Fingering the gold chain, Evangeline felt its warmth against her skin. The pendant, a tiny golden lyre, had belonged to her mother, Angela Valko DeFlorian, and had come into Evangeline's possession upon her mother's death. Although the charm was beautiful, the antique lyre finely wrought pure gold, for Evangeline its value remained purely emotional. Her grandmother, Gabriella Levy-Franche Valko, had brought the necklace to Evangeline after her mother died. At the funeral, Gabriella had taken Evangeline to a benitier and, cleaning the pendant lightly with water, fastened the necklace about her throat. Leaning close, the smell of her grandmother's perfume overwhelming Evangeline's senses, Gabriella showed Evangeline an identical lyre fastened at her neck. "Promise me you will wear it at all times, day and night, just as Angela wore it." Her grandmother pronounced Evangeline's mother's name with a lilting accent, swallowing the first syllable and emphasizing the second: An-gel-a. She preferred her grandmother's pronunciation to all others and, as a girl, had learned to imitate it perfectly. Gabriella was a terse and intellectual woman, stylish and severe, who dressed in crisp tailored clothing, as if preparing for a business meeting. Always, every time Evangeline had visited her grandmother, Gabriella had been perfectly composed, calm and organized, smelling of rich perfume. But she had not seen her in years. Like her parents, Gabriella had become little more than a powerful memory. The pendant, however, felt substantial against her skin, a solid connection to her mother and grandmother.

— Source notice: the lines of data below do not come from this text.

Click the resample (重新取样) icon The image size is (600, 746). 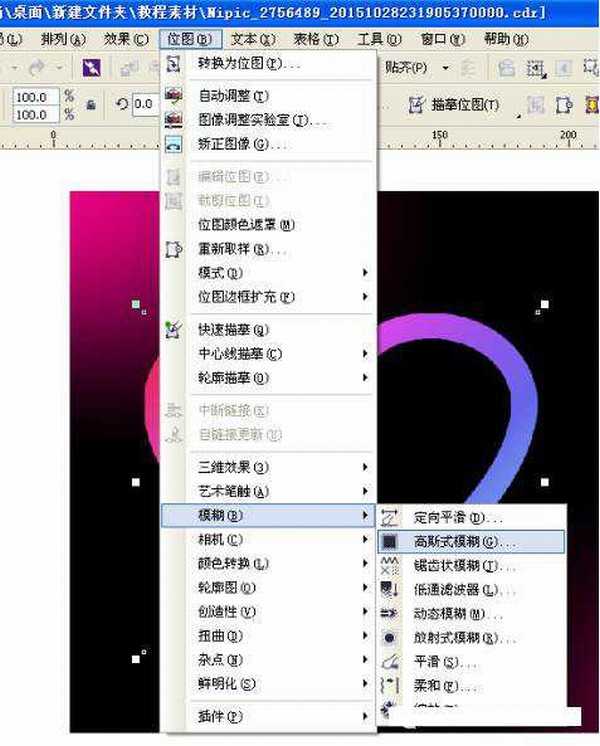click(x=173, y=249)
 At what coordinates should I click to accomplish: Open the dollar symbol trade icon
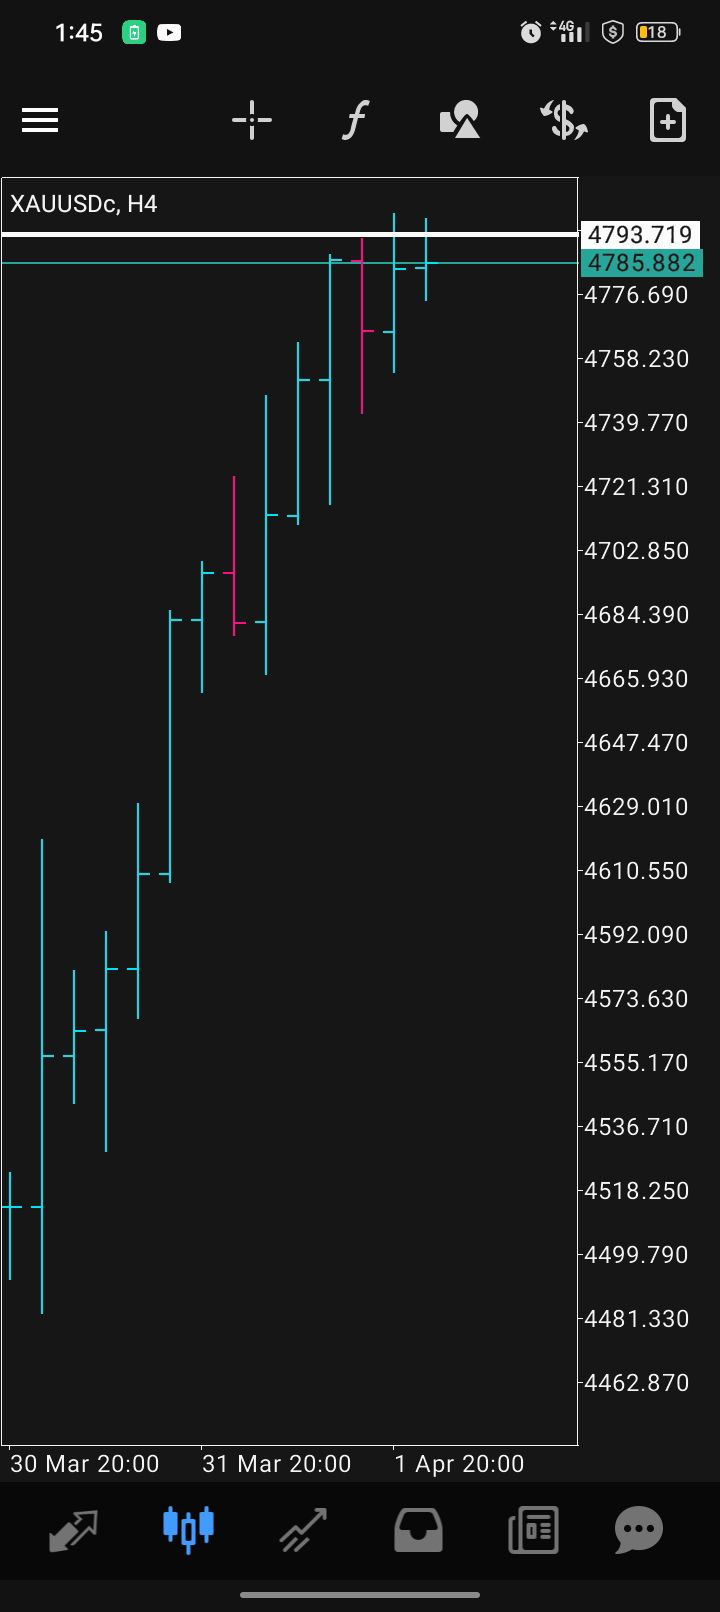(x=564, y=121)
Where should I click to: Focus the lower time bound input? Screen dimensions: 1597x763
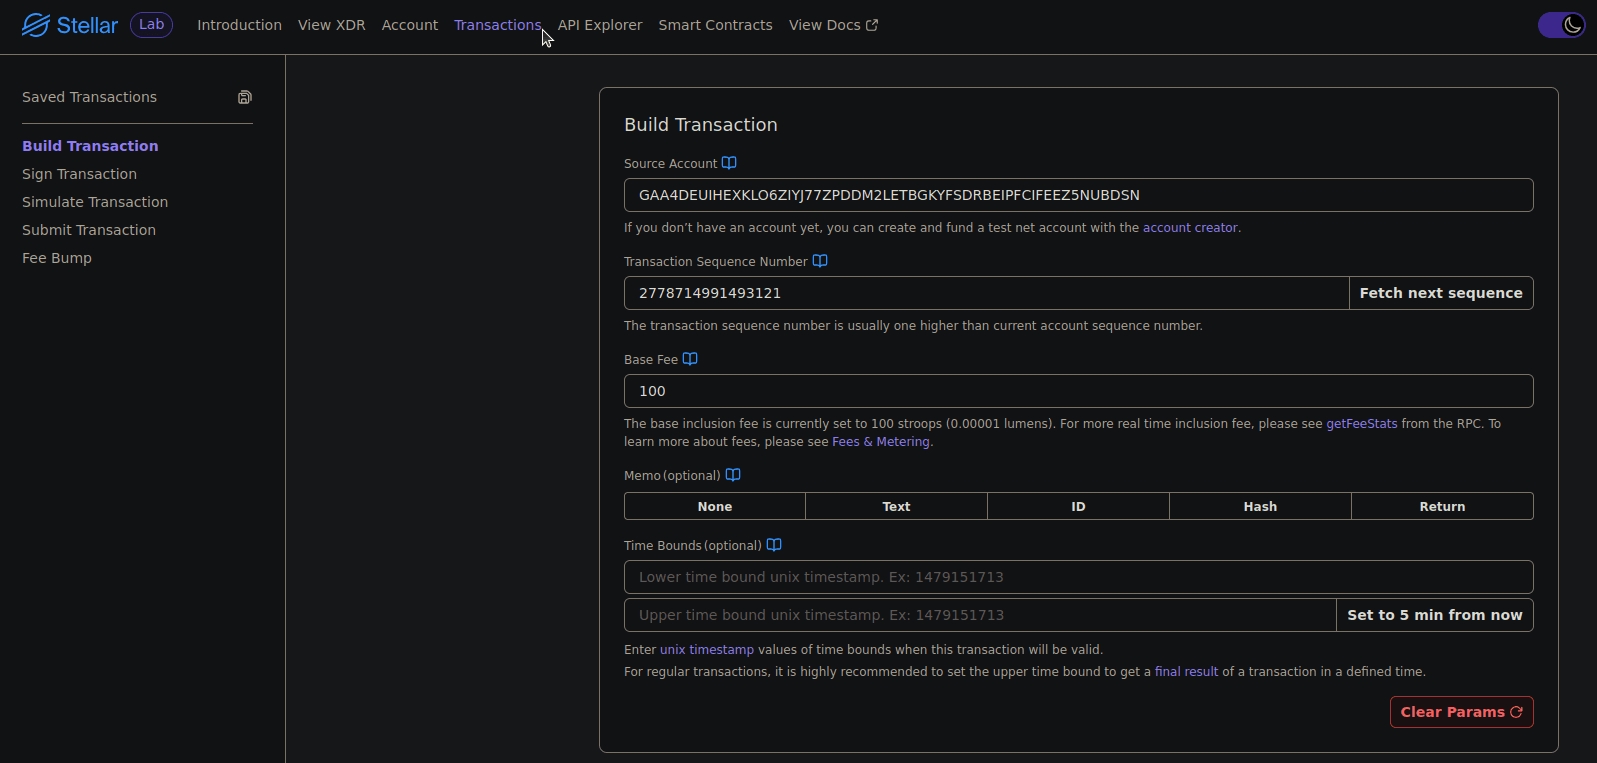tap(1078, 577)
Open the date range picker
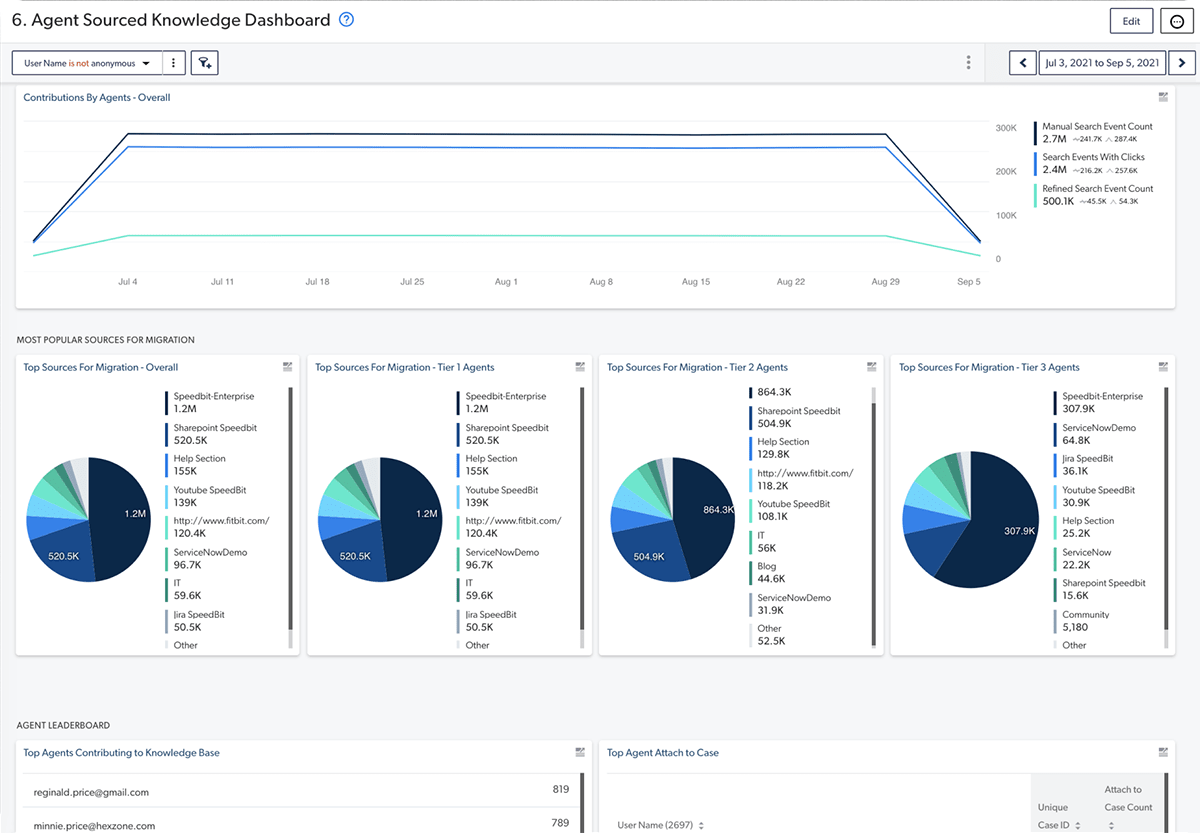Viewport: 1200px width, 833px height. (1101, 63)
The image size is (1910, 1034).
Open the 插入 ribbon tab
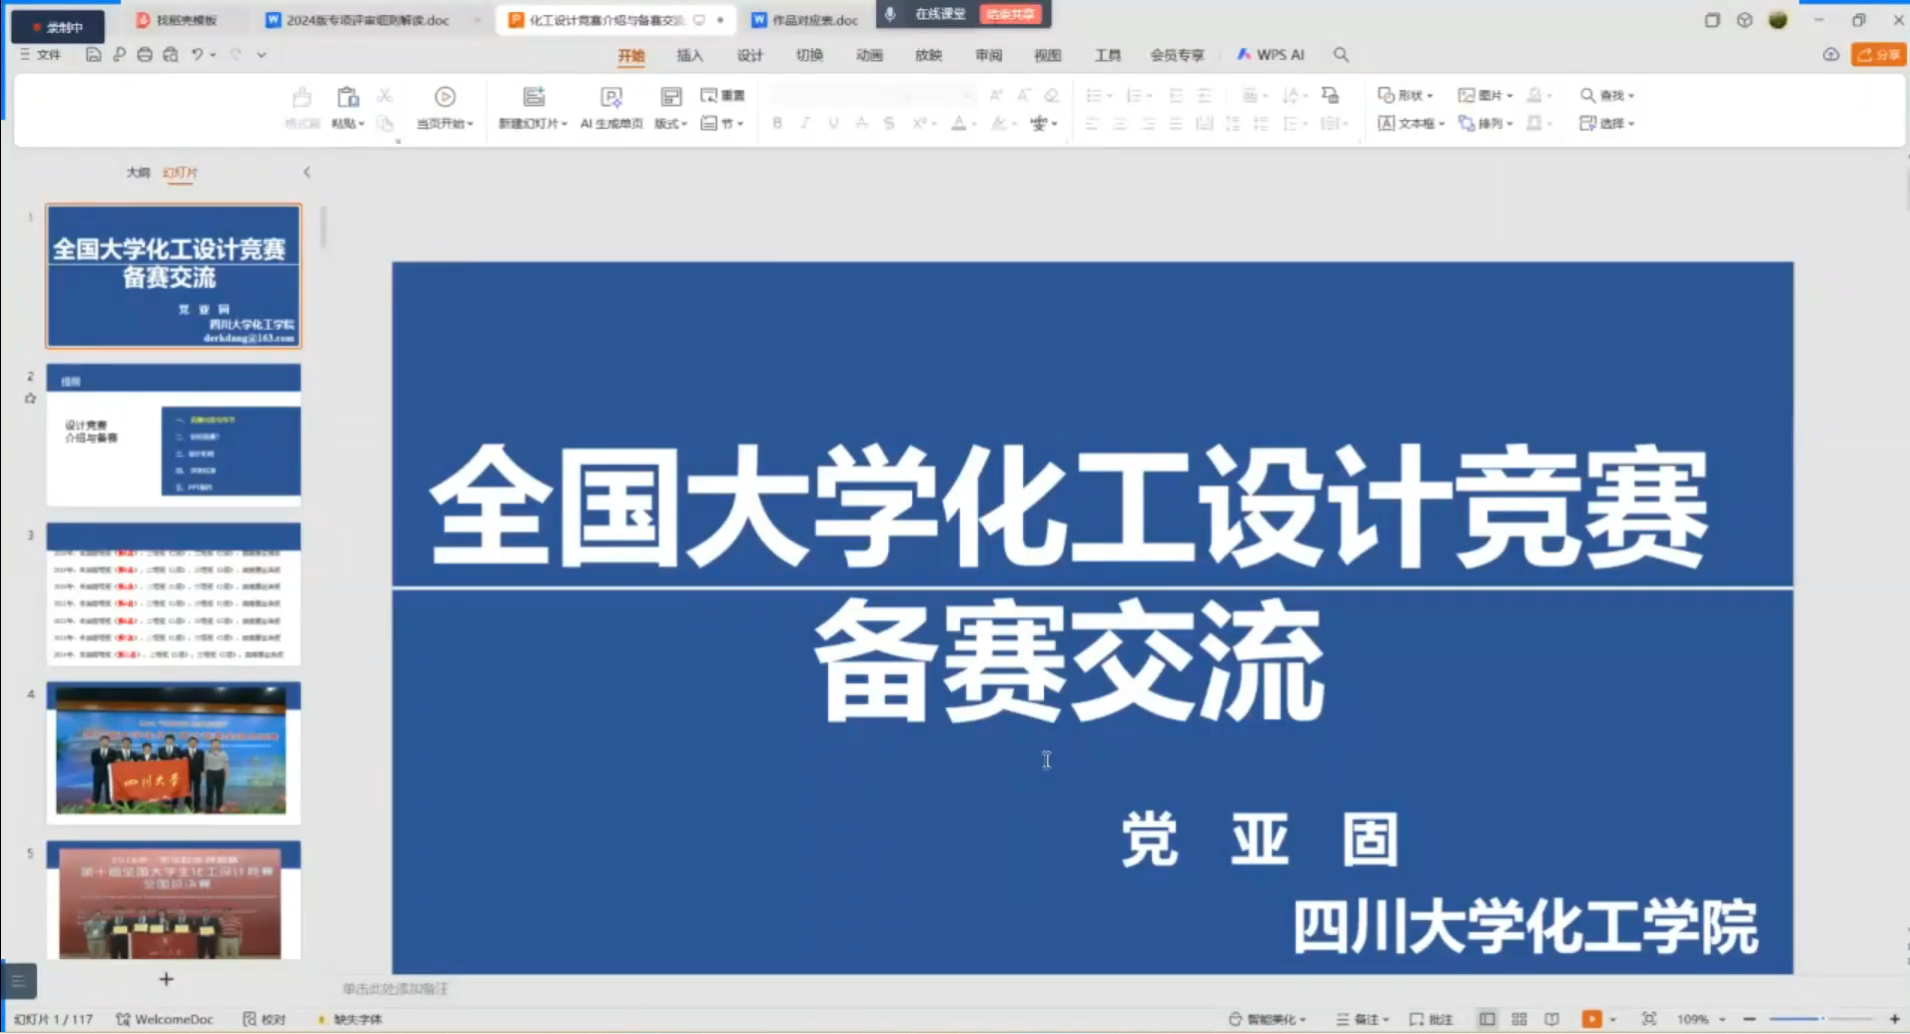pyautogui.click(x=689, y=55)

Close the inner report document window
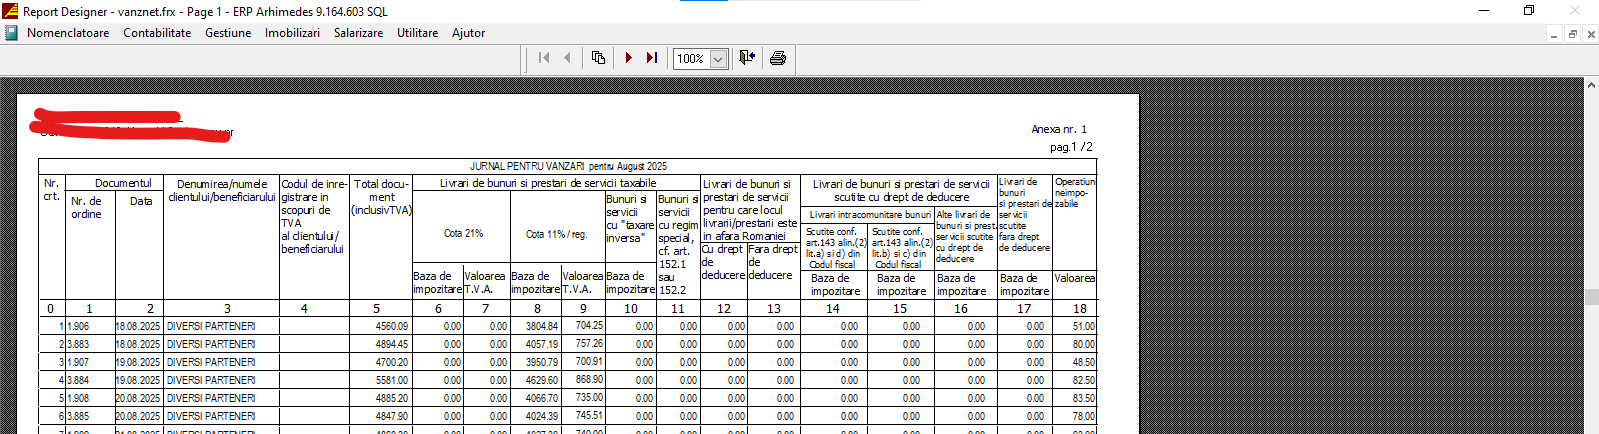click(x=1591, y=34)
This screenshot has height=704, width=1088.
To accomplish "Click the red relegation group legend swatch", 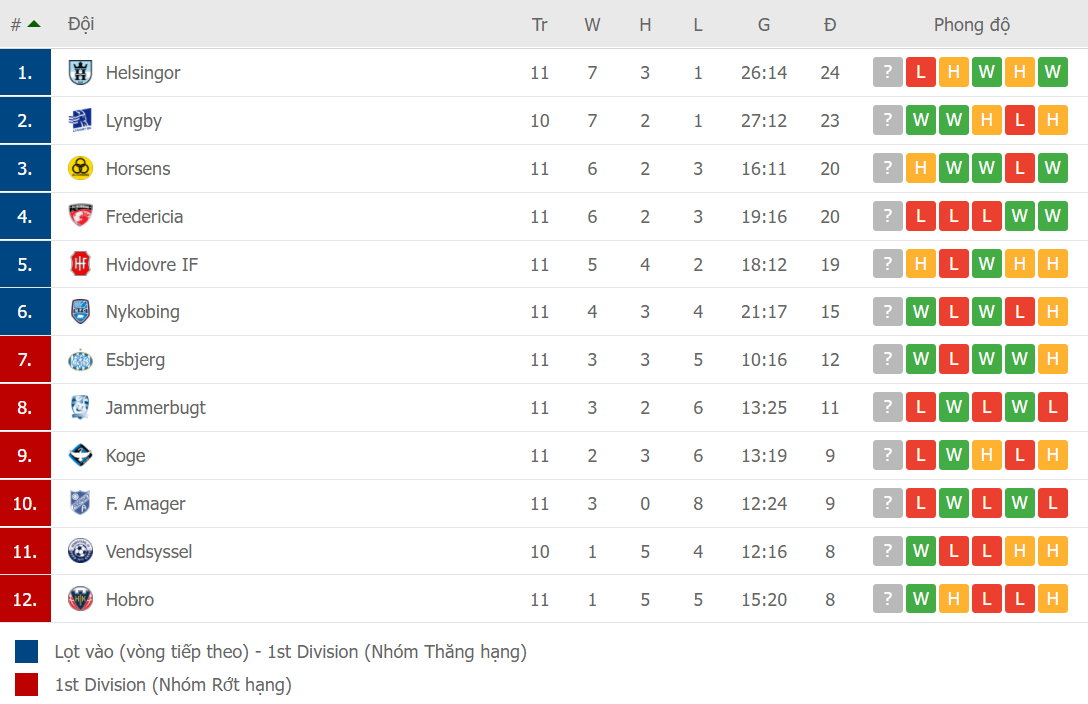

Evangeline shivered again from the cool air and turned to her clothing. She owned five identical black knee-length skirts, seven black turtlenecks for the winter months, seven short sleeve cotton button-up shirts for the summer, one black wool sweater, fifteen pairs of white cotton underwear and innumerable black nylon stockings: Nothing more and nothing less than what was necessary. She pulled on a turtleneck and fit a bandeau over her short brown hair, pressing it firmly against her forehead before clipping on a black veil. She stepped into a pair of nylons and a wool skirt, buttoning, zipping and straightening the wrinkles in one quick, unconscious gesture. In a matter of seconds, her private self disappeared and she became Sister Evangeline, Franciscan Sister of Perpetual Adoration. Rosary in hand, the metamorphosis was complete. She placed her nightgown in the bin at the far end of the lavatory and prepared to face the day.